En ce sens la réponse à l’oligarchie russe concernant la guerre avec l’Ukraine est mutuellement contre productive, désorganise une déjà insuffisante coopération et cohérence mondiale vitales au moment où se constitue un marché mondial capitaliste global ; et où ce marché mondial capitaliste « intégré » s’oppose structurellement et systématiquement à la résolution de l’ensemble des crises provoquées par la suraccumulation-dévalorisation des capitaux que nos ânes (pauvres ânes, ils n’y sont pour rien !) de l’establishment et ses intérêts-inepties immédiats ignorent ; et ses conséquences quotidiennes et futures ; crise générale du capitalisme, de la civilisation qu’il avait engendrée parvenant à obsolescence ; crises économique et ergologique, climatique et géologique, chimique et biologique, migratoire et démographique (au sens d’un besoin d’organisation mondiale démocratique concertée du besoin migratoire et de la croissance-condensification démographique et générale nécessaire), sanitaire et alimentaire, et crise anthroponomique et de la personne humaine, réponse négative aux contraintes étatiques et systémiques réclamant dépassement, négation de la négation.

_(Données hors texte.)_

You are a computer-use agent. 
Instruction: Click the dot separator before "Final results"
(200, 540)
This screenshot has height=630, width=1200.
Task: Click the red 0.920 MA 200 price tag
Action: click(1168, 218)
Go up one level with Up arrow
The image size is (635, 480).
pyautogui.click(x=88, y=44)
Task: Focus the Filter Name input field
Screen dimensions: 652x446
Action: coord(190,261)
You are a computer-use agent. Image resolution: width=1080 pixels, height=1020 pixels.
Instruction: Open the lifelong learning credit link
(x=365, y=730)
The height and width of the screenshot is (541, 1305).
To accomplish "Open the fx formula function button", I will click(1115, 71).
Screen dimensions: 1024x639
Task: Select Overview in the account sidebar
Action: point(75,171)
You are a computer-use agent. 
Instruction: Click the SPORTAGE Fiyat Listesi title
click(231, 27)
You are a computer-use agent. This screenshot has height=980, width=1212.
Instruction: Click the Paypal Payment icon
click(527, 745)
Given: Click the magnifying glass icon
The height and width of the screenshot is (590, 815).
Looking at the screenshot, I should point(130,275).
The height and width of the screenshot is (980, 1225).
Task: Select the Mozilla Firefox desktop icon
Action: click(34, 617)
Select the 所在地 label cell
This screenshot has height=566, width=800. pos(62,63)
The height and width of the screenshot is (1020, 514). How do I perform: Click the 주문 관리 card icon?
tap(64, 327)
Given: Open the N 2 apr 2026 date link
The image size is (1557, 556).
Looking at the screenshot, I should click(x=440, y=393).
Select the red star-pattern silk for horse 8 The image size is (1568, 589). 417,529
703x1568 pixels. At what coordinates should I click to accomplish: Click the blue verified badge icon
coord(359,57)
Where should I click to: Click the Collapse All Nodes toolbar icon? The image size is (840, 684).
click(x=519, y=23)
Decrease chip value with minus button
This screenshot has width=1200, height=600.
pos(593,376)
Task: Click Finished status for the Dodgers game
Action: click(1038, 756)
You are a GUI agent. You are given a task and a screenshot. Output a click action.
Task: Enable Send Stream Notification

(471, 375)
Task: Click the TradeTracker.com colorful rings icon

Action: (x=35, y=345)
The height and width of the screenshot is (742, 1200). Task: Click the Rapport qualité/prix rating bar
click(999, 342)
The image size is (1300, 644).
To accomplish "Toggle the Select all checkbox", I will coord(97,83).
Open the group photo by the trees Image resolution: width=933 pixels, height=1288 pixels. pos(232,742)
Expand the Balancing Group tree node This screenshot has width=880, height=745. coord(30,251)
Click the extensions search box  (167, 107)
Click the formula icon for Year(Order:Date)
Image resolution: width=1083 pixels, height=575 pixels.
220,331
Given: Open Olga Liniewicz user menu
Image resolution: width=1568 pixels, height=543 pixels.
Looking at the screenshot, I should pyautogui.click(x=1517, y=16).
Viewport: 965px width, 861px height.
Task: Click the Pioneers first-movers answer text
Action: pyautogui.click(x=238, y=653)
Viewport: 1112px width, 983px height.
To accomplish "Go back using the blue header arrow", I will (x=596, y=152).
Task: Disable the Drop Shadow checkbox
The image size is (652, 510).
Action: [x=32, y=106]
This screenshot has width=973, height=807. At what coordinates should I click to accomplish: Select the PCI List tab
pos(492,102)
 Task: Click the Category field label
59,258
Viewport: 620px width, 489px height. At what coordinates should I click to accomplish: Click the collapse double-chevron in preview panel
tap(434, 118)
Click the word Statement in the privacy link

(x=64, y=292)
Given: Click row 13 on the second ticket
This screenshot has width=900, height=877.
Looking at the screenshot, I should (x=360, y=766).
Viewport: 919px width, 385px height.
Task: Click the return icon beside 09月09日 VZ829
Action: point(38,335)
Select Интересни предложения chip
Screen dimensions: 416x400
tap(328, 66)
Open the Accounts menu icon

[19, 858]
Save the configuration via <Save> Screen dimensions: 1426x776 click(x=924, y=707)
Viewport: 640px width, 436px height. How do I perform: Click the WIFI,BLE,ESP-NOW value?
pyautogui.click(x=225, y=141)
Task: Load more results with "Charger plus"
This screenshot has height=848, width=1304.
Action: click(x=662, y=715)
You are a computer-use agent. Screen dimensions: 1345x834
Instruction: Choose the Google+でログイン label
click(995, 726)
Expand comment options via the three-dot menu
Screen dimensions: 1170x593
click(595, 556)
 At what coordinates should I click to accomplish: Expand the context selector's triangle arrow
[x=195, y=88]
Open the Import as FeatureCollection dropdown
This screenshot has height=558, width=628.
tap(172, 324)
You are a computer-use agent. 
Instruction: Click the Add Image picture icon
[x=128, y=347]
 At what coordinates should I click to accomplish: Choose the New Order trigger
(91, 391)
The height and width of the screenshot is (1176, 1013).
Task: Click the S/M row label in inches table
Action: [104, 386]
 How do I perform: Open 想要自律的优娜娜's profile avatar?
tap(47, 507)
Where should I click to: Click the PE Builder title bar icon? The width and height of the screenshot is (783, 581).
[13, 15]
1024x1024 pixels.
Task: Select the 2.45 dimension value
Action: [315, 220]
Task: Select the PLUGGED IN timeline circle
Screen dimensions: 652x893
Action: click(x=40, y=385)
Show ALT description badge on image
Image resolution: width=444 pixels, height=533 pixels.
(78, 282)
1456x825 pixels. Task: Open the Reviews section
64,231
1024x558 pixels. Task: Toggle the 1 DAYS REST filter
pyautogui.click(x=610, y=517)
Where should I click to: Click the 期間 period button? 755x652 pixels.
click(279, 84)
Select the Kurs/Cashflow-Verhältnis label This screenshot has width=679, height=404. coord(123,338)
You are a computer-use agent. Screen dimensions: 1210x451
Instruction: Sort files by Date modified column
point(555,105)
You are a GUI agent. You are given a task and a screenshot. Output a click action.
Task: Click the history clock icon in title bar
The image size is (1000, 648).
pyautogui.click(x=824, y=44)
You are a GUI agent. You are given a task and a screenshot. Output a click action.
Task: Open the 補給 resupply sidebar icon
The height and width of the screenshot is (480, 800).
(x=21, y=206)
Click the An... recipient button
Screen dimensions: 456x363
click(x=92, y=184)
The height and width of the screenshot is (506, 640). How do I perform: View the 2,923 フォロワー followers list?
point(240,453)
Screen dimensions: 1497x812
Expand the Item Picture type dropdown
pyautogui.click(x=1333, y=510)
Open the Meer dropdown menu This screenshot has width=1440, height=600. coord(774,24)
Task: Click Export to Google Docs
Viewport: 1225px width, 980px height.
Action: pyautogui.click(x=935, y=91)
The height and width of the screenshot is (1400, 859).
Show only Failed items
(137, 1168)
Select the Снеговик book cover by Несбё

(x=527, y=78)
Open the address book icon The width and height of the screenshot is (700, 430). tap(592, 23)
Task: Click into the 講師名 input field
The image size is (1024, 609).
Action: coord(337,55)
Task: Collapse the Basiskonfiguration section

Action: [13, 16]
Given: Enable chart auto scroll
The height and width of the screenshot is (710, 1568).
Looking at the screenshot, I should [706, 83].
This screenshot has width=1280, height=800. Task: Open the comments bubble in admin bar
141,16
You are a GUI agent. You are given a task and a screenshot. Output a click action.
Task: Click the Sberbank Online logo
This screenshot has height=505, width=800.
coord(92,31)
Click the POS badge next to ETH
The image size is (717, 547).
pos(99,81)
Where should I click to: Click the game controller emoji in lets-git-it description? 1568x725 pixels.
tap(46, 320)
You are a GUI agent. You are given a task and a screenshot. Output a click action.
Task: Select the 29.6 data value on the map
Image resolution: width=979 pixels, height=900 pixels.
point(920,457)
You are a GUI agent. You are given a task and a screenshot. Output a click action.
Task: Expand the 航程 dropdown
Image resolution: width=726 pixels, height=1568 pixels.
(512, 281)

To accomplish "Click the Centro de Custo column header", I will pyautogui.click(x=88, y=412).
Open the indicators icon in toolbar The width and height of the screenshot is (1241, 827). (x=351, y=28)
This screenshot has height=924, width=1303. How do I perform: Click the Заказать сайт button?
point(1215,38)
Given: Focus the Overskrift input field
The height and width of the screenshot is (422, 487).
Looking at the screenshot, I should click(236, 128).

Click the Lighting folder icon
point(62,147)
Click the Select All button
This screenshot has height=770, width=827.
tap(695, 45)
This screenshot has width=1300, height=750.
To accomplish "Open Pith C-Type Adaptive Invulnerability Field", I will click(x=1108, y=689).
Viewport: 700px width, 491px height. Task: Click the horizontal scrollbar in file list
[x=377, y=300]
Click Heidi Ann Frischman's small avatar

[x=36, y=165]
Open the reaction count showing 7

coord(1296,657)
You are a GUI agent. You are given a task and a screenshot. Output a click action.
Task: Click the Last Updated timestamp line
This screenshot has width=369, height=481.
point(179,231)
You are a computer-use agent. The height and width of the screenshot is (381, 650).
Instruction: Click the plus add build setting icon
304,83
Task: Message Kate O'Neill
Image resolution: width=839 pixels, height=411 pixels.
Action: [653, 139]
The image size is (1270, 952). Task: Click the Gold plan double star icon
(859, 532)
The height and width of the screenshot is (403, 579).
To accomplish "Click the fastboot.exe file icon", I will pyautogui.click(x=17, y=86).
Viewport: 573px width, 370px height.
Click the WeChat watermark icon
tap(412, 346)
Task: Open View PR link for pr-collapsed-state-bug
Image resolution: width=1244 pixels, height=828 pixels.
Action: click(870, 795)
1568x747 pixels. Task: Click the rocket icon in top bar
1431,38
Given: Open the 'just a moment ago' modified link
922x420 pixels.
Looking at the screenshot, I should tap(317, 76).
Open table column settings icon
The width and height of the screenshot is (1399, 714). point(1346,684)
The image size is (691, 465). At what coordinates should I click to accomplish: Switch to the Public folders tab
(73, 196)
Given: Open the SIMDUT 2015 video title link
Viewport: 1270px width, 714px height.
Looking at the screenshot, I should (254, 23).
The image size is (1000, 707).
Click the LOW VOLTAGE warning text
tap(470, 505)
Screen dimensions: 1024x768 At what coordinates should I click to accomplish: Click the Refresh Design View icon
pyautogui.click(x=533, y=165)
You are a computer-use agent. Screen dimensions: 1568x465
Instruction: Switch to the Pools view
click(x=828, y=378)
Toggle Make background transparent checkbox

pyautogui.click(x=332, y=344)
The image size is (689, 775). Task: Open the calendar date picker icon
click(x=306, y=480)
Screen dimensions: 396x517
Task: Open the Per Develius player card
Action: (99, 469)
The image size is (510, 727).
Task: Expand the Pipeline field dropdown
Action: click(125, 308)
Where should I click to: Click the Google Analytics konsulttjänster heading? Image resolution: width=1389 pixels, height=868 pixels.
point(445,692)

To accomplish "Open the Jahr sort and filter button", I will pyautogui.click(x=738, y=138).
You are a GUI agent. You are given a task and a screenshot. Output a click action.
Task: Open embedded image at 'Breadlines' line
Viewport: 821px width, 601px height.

Personne ne gagnera dans cet affrontement qui menace un besoin de cohérence mondiale vitale en voie de possibles mais en destruction de possibles. Possibles de la numérisation mise au service du développement des besoins sociaux et non du profit financier concentré-globalisé ; tiré de l’achat de la force de travail concentré-globalisé.
Réponse de l’oligarchie russe et réponse des zones mondiales nouvelles de développement, concrétisées organiquement par les accords de Shangaï, les BRICS, etc. vont de pair. C’est une réorganisation quantitative aspirant à devenir qualitative mondiale des forces productives, homme et technique, formation et transmission, travail au-delà de l’emploi (SEF) en unité, et du besoin de sortie par le haut des conflits engendrés.
Réponse de l’oligarchie russe et réponse des zones mondiales nouvelles de développement dont la cohérence est mise en difficulté par la décision « russe » elle-même, dont les alliances sont mises en difficultés par la décision russe elle-même.
Certes tout n’est pas aussi simple qu’énoncé. Savoir empirique, savoirs populaires et savants, populaires-savants, ont besoin d’aller dans un sens commun à concrétiser scientifiquement et non idéalistiquement, malgré et grâce aux inégalités de développement contradictoirement solubles dans des contradictions nouvelles d’un « niveau » » supérieur.
Ce n’est pas un choix de gentil et-ou de méchant qu’il s’agit, (bien qu’ils existent Idéalistiquement) mais d’un mouvement mondial de l’humanité et de l’humanisation mis en danger qu’il faut résoudre par le développement, celui de l’Afrique ou de l’Amérique du Sud, entre autres, peinant à trouver leurs moyens propres de développement dans la dictature financière globale subie.
Quelle sagesse peut-émerger de cette évolution chaotique naturelle-sociale de la révolution scientifique et technique capitaliste mondiale, car c’est bien dans une organisation capitaliste mondiale que se déroulent ces transformations ; de même pour les pays d’Asie et d’ailleurs, tentant de construire le socialisme, du nord comme du sud grâce à un effort de régulation systémique, monétaire et du travail-production-recherche, contradictoire au système dominant et son déclin dans lequel il nous entraine ou nous entrainerait définitivement sans réponse systémique cohérente (en santé sociale : tautologie !).
Alea du processus personne-terrestre-cosmique de croissance-complexification-condensification.
Pour Salvien. Vendredi 17/10/2025 18:55:20.